*DATA SUPPLIED:*
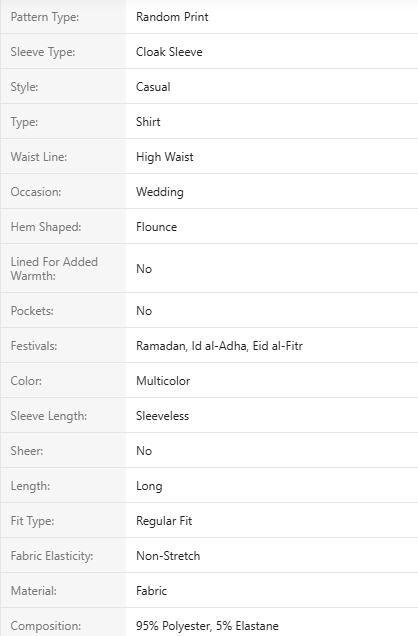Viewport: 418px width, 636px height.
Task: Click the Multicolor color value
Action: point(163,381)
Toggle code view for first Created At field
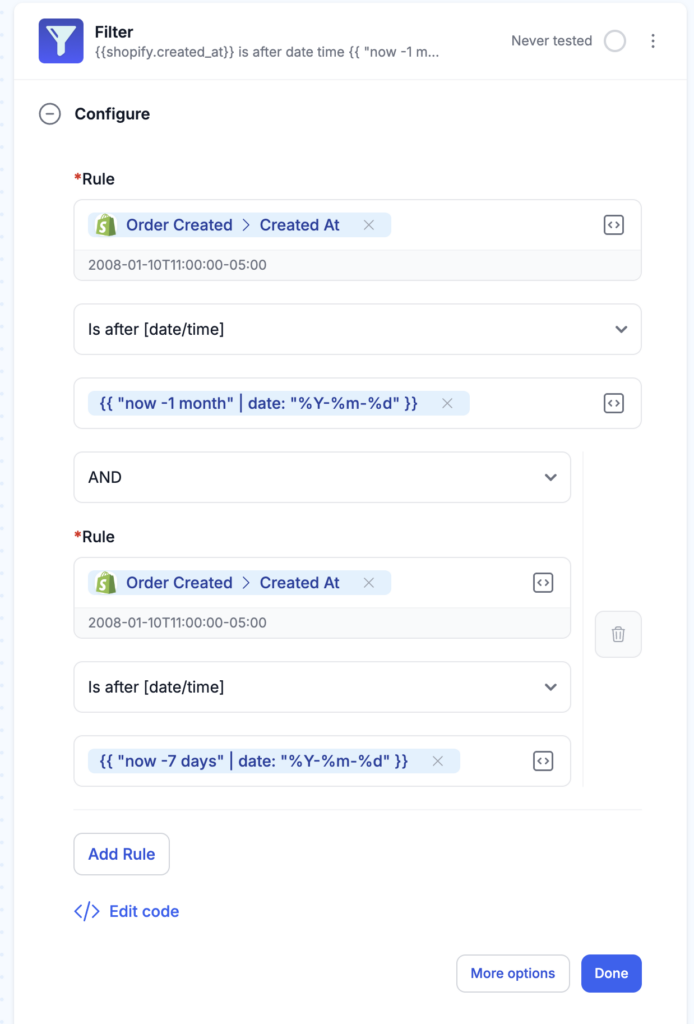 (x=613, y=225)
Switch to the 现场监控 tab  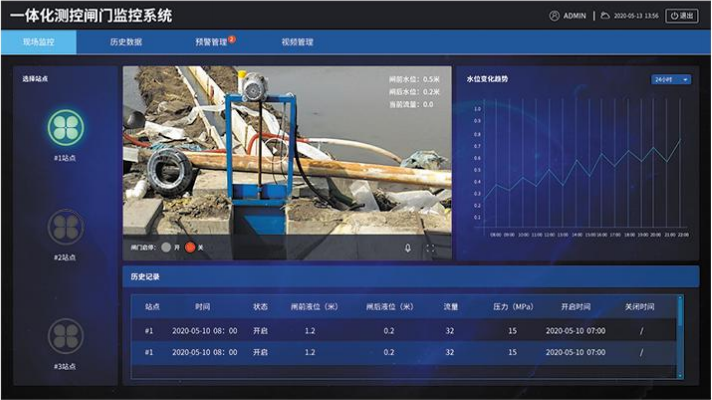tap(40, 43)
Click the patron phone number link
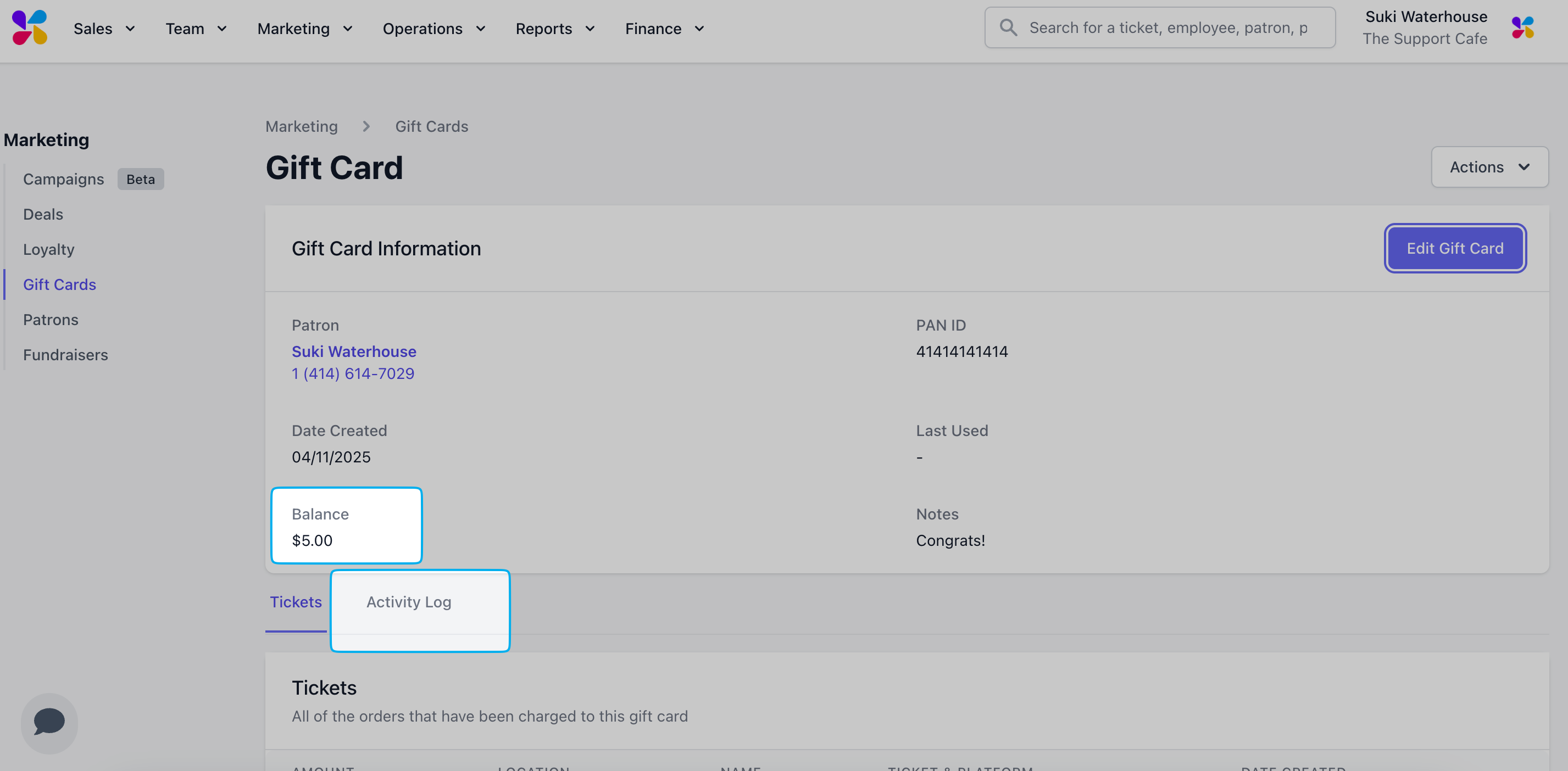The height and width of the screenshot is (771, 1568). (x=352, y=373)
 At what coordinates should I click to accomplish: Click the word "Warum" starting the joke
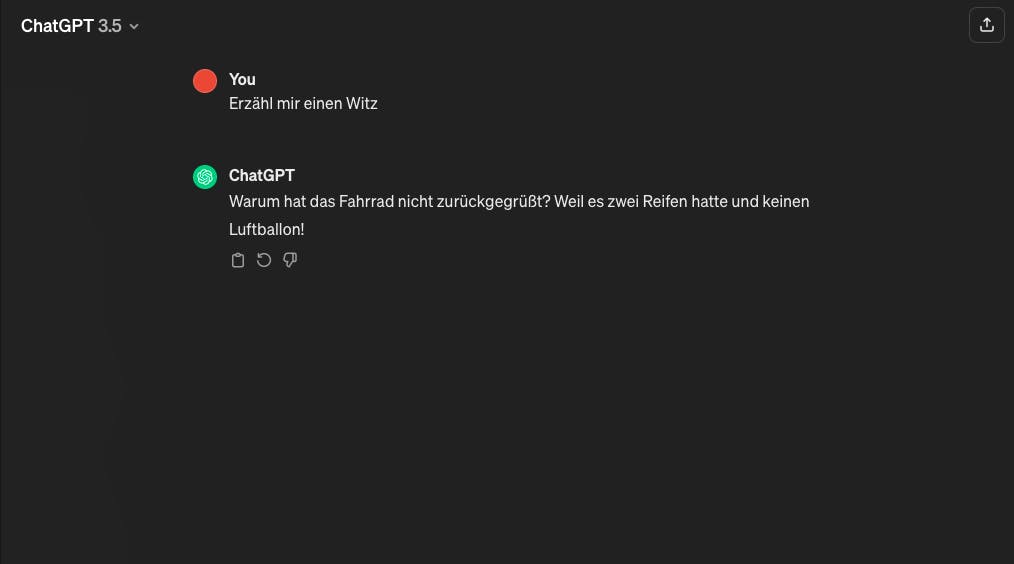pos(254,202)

---

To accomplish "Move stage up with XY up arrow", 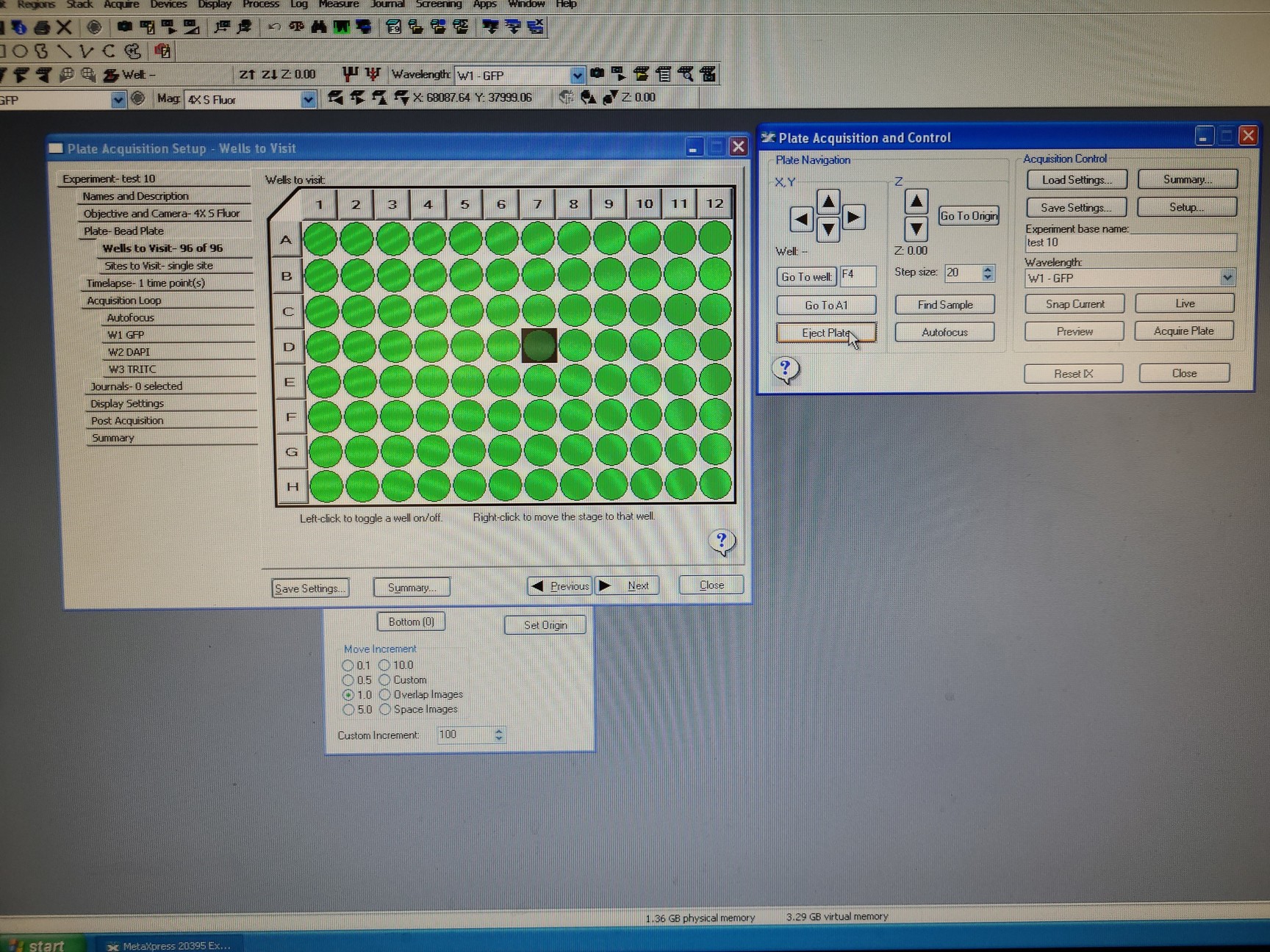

*WRITTEN EXERCISE:* Return every line of the records above that contains the string "Click", matching case exactly.

*ANSWER TO THE EXERCISE:*
Task: Click the Multicolor color value
Click the patron phone number link
 At what coordinates should I click to accomplish: Click the word "Warum" starting the joke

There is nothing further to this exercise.